Bisogna ricordare che è stata l’adesione in massa dei lavoratori dei montaggi allo sciopero del 3 dicembre che ha permesso di superare alcune resistenze dell’azienda sull’allargamento dell’orario flessibile in ingresso, il riconoscimento del buono pasto per chi fa 8 ore al giorno di smart working e l’aumento delle indennità di turno. Però è proprio la questione che interessa principalmente i montatori e su cui spingerà sempre più l’azienda – l’assistenza da remoto – uno dei pilastri mancati per sostenere un buon contratto giusto per tutti.

L’ altro punto centrale su cui come Giornate di Marzo abbiamo basato il nostro NO al contratto riguarda gli aumenti salariali,il premio di risultato. Se per l’anno 2021 il rischio di perdere la tassazione agevolata ha portato alla scelta dell’ ultrattività del precedente integrativo, ovvero un massimo di 2200 euro lordi con l’aggiunta di 250 euro di buoni spesa detassati, per il 2022 e 2023 si è raggiunto il valore massimo richiesto in piattaforma di 2700 euro lordi, ma a differenza del passato, quando metà era legato a indicatori qualitativi e più certi, ora ben 1600 euro sono legati ad obiettivi di bilancio e di questi 400 euro agli utili decisi del CdA della IMA, il cosiddetto Premio di piano industriale. Per il presidente della IMA un utile di 350 milioni di euro nel 2022 su fatturato previsto di poco sopra 1,7 miliari e nel 2023 400 milioni su poco meno di 2 miliardi sono risultati sfidanti ma possibili. Il punto è che se questi risultati non arriveranno intorno al 94% del risultato i lavoratori non vedranno quasi il 15% del Premio di risultato. E anche se fosse, con quante ore di straordinari, ferie, ROL e riposi compensativi non goduti? Senza contare altri fattori che abbiamo portato all’attenzione dei lavoratori in alcune assemblee: a inizio anno fino a 200 lavoratori della IMA sono stati in malattia o quarantena per Covid e problemi di approvvigionamento di materie prime e componenti, a cui ora si aggiunge la guerra in Ucraina. Tutti fattori che rischiano di incidere in maniera negativa sul Premio di risultato mentre cresce l’inflazione.

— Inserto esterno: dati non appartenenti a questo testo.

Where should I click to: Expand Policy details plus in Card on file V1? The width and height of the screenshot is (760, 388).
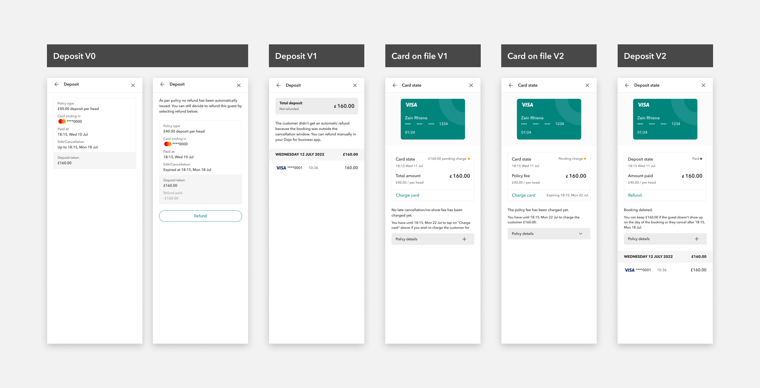tap(464, 239)
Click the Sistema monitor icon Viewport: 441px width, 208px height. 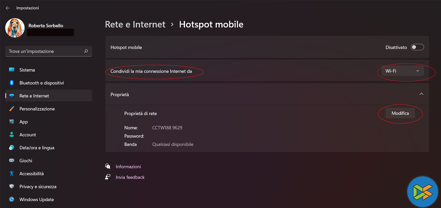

Il 28% dei NO assume un significato maggiore considerando che le assemblee sono iniziate il 2 febbraio, a 2 mesi dallo sciopero, e le votazioni si sono chiuse il 14 marzo a 3 mesi esatti dalla approvazione della ipotesi di accordo da parte del 57% di una RSU formata da 32 delegati Fiom, 6 Fim e 1 Uilm.

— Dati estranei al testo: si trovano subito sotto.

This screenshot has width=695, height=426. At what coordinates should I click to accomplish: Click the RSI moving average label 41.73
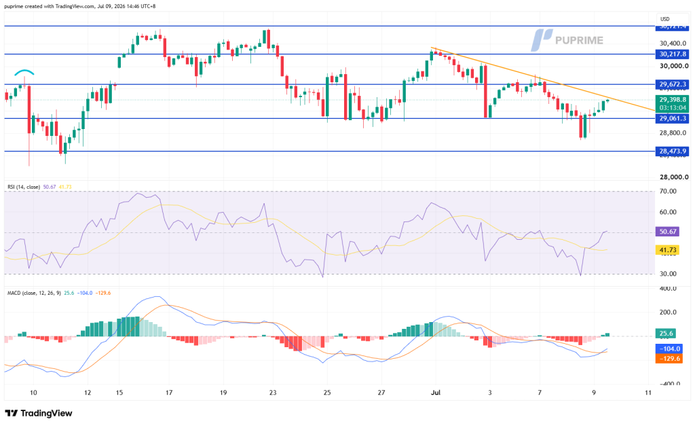click(668, 250)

Inoltre la erogazione dei 250 euro di buoni spesa a copertura parziale della differenza tra il vecchio Premio di risultato di 2200 euro e quello attuale di 2700 euro è avvenuta poco prima del referendum accompagnata dall’auspicio aziendale per un risultato positivo della votazione sull’ipotesi di accordo. Un interessamento che ha sollevato critiche nelle assemblee

Il rinnovo dell’integrativo non è la fine di un percorso ma l’inizio di una nuova fase. Sia i lavoratori che lo hanno approvato che quelli che lo hanno bocciato chiederanno alla RSU di garantire i loro diritti affinché non rimangano solo parole scritte, e di respingere ogni discriminazione da parte dell’apparato aziendale. Come delegati di Giornate di Marzo agiremo in questa direzione e chiediamo alla Fiom di mostrarsi pronta a sostenere gli interessi dei suoi iscritti e dei lavoratori.